La position du G29 – le regroupement des CNILs européennes – est toujours très protectrice de la vie privée des citoyens. Reste que si des données sont totalement anonymisées, elles ne permettent plus de recherche scientifique ou de traitement des patients.
Question : comment la situation devrait-elle évoluer ?
Pierre-Yves Lastic: à mon avis, on devrait arriver à des compromis qui sont plus ouverts que ce qui est recommandé actuellement par le G29. Il faudra placer le curseur au bon endroit entre protection de la vie privée et possibilité de travailler sur les données.
Par exemple, la médecine moderne est basée sur la génétique. Pour soigner des gens, il faut une connaissance de leurs caractéristiques génétiques. Or, la génétique en elle-même peut permettre d’identifier les gens. On peut même faire des portraits robots à partir des gènes d’une personne et si l’on combinait ce portrait robot à de la reconnaissance faciale par vidéo, on ré-identifierait une personne. Même si ce scénario est encore de la science fiction, la notion d’anonymisation va devenir de plus en plus cruciale.
Question :quelle solution préconisez-vous ?
Pierre-Yves Lastic: la solution devrait plutôt être que l’on accepte un certain niveau de risque de ré-identification. Mais pour l’instant cela n’en prend pas le chemin. La Cnil française ou les autorités allemandes sont plutôt strictes, tandis que les Britanniques sont plus pragmatiques et prêts à accepter un certain niveau de risque. Les recommandations du G29 devraient évoluer car sinon elles ne seront pas réalisables dans la pratique.
Question : comment sait-on si une donnée est anonyme ou pas ?
Pierre-Yves Lastic : nous mesurons un risque de ré-identification des personnes, 1% de risque de ré-identification est déjà élevé. On considère qu’une donnée est anonyme s’il y a un risque de ré-identification de 1 pour 1 million.
Question : comment Sanofi travaille-il les données ?
Pierre-Yves Lastic : pour chaque jeu de données que nous rendons public, nous effectuons une analyse qui permet d’évaluer ce risque de ré-identification. Certaines sociétés délivrent ces services à la fois d’anonymisation et de mesure de risque d’identification.
On peut parler de sociétés telles que Privacy Analytics – spécialisé dans l’anonymisation des données de santé – et de D-Wise – spécialisé dans l’analyse des données de santé et qui fournit également des services d’anonymisation -, mais il en existe d’autres.

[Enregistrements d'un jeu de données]
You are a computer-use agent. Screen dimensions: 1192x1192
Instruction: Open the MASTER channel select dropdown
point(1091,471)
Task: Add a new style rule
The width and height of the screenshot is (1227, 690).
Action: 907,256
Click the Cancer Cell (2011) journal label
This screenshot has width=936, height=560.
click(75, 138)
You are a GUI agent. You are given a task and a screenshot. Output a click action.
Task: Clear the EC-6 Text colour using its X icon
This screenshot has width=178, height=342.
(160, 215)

---

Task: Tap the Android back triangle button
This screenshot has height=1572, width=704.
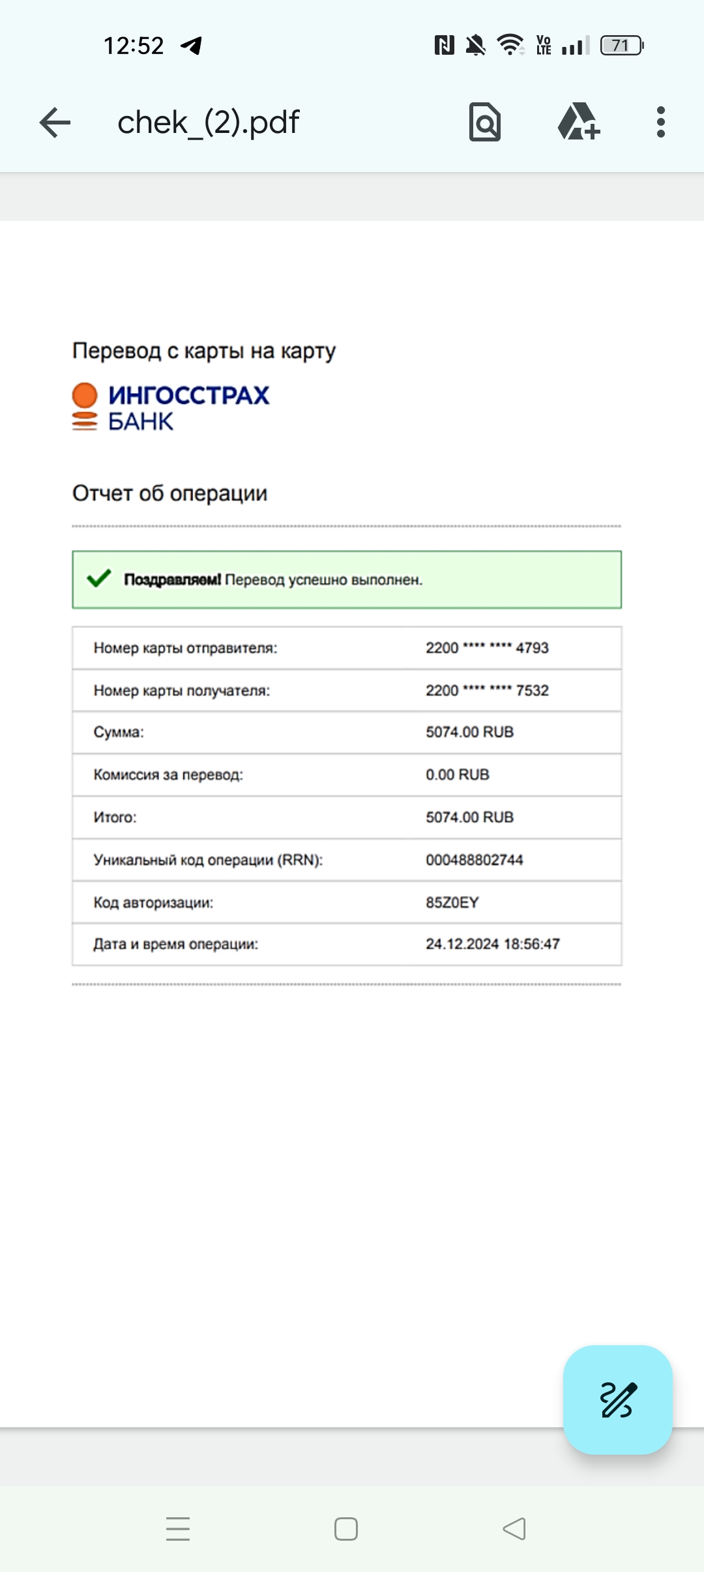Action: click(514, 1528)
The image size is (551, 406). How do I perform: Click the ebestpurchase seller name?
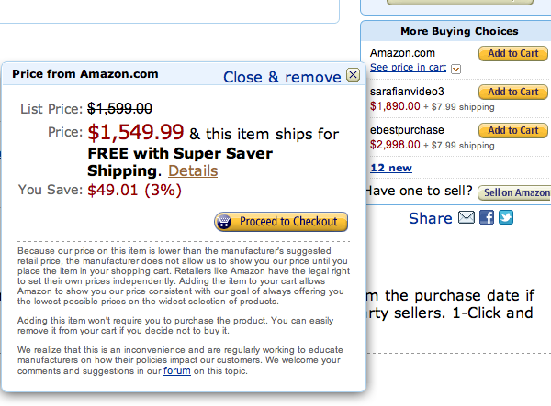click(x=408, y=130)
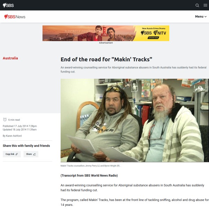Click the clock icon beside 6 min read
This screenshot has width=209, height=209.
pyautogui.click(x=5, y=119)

§ ÉNONCÉ
D'après l'entretien sur l'anonymisation des données de santé, répondez brièvement aux questions suivantes.
(a) À partir de quel risque de ré-identification considère-t-on qu'une donnée est anonyme ?
(b) Quelles autorités sont décrites comme plutôt strictes, et lesquelles comme plus pragmatiques ?
(c) Dans quel domaine la société D-Wise est-elle spécialisée ?

§ CORRIGÉ
(a) Une donnée est considérée comme anonyme s'il y a un risque de ré-identification de 1 pour 1 million.
(b) La Cnil française et les autorités allemandes sont plutôt strictes, tandis que les Britanniques sont plus pragmatiques.
(c) D-Wise est spécialisée dans l'analyse des données de santé et fournit également des services d'anonymisation.